**Directions:** Where the data below begins, start duplicating lines exactly, and finish with the line containing "Viewport: 567px width, 451px height."; add nothing else. Leave the pictures out.

(Stored data)
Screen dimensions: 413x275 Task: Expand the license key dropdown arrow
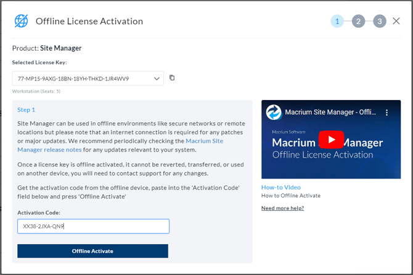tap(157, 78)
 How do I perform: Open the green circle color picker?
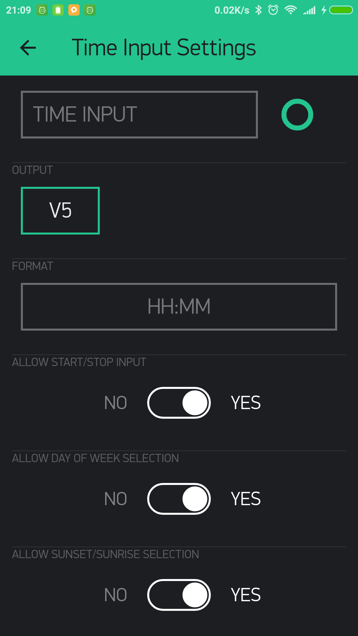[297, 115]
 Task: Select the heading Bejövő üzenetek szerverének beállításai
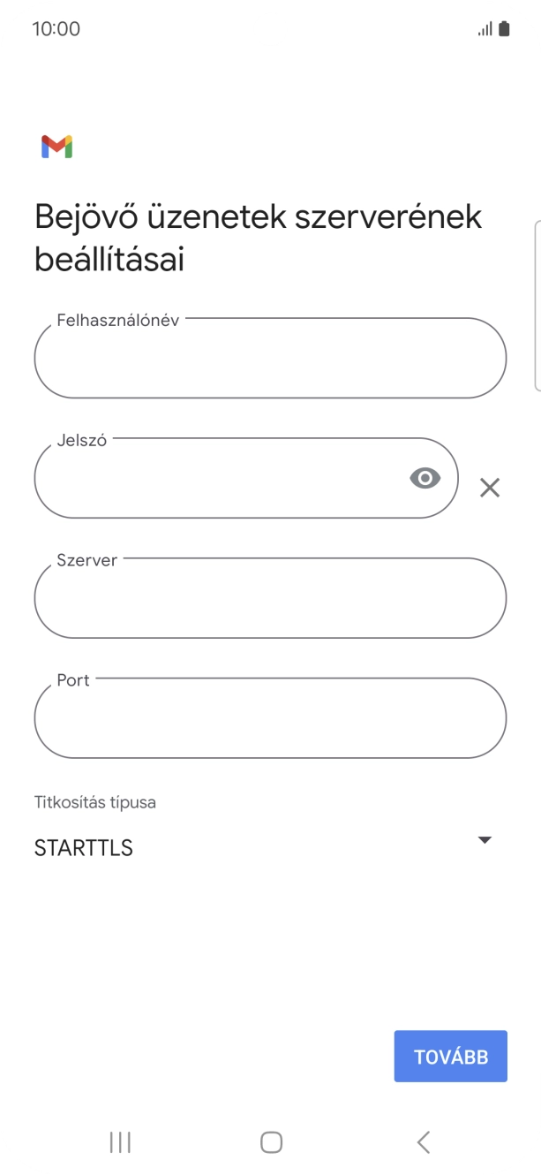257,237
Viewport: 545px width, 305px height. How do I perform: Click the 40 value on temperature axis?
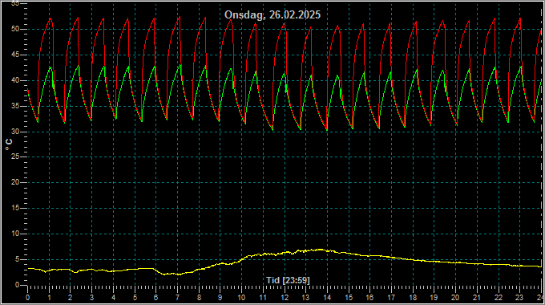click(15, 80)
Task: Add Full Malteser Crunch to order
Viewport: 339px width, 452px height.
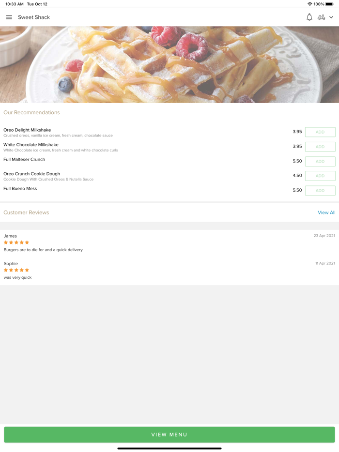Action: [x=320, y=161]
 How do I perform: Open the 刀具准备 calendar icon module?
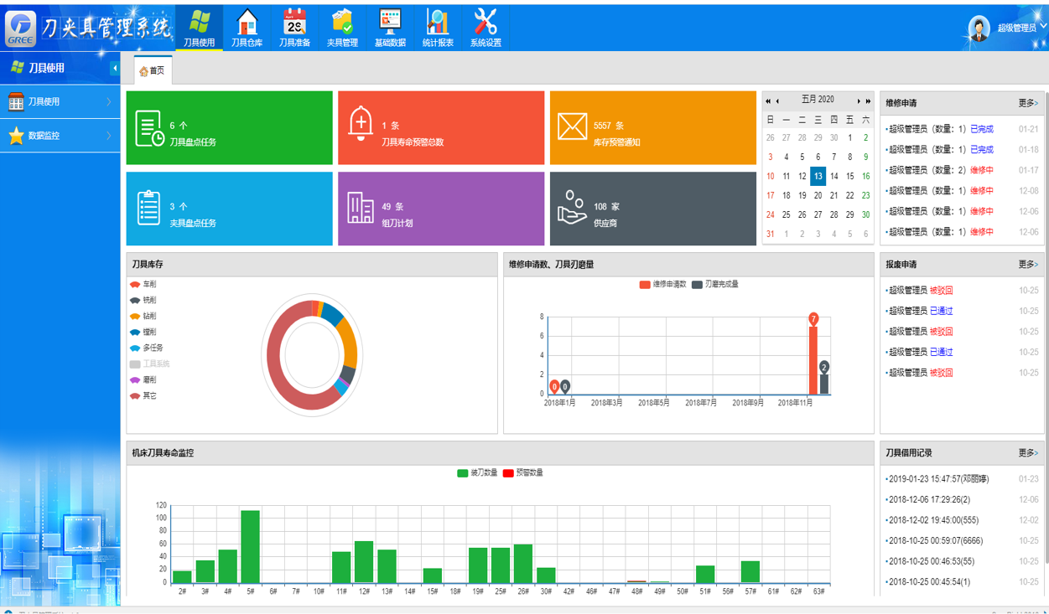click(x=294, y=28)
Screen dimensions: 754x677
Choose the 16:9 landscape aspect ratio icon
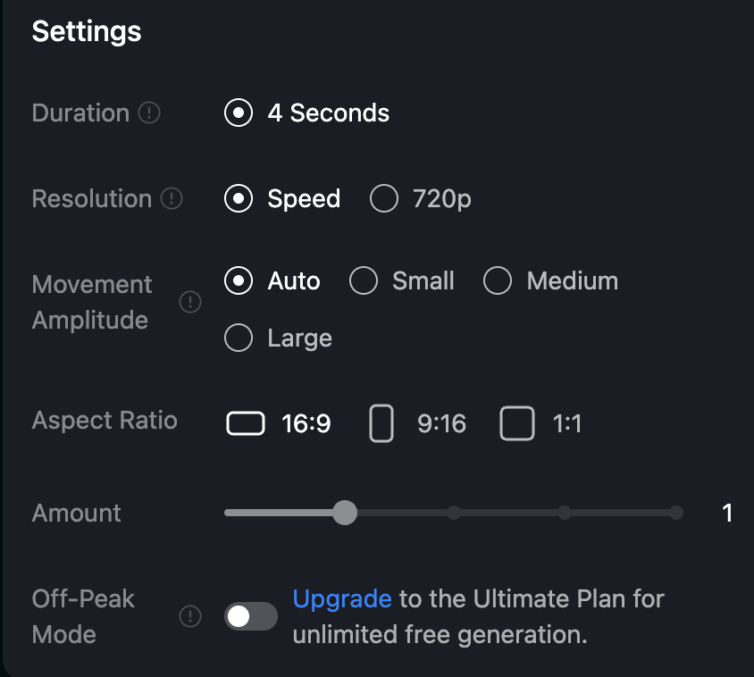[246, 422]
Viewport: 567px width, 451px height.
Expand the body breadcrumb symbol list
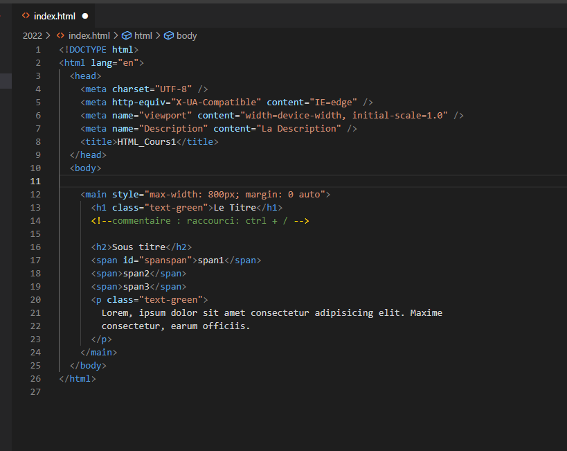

**Finished exercise:**
Screen dimensions: 413x275 Task: Expand the license key dropdown arrow
tap(157, 78)
 How do I perform: Open the green circle color picker?
[297, 115]
 Task: Select the heading Bejövő üzenetek szerverének beállításai
257,237
Viewport: 545px width, 305px height. How do I perform: Click the 40 value on temperature axis?
click(15, 80)
Task: Add Full Malteser Crunch to order
Viewport: 339px width, 452px height.
Action: [x=320, y=161]
 How do I perform: Open the 刀具准备 calendar icon module?
click(x=294, y=28)
Screen dimensions: 754x677
Choose the 16:9 landscape aspect ratio icon
[246, 422]
Viewport: 567px width, 451px height.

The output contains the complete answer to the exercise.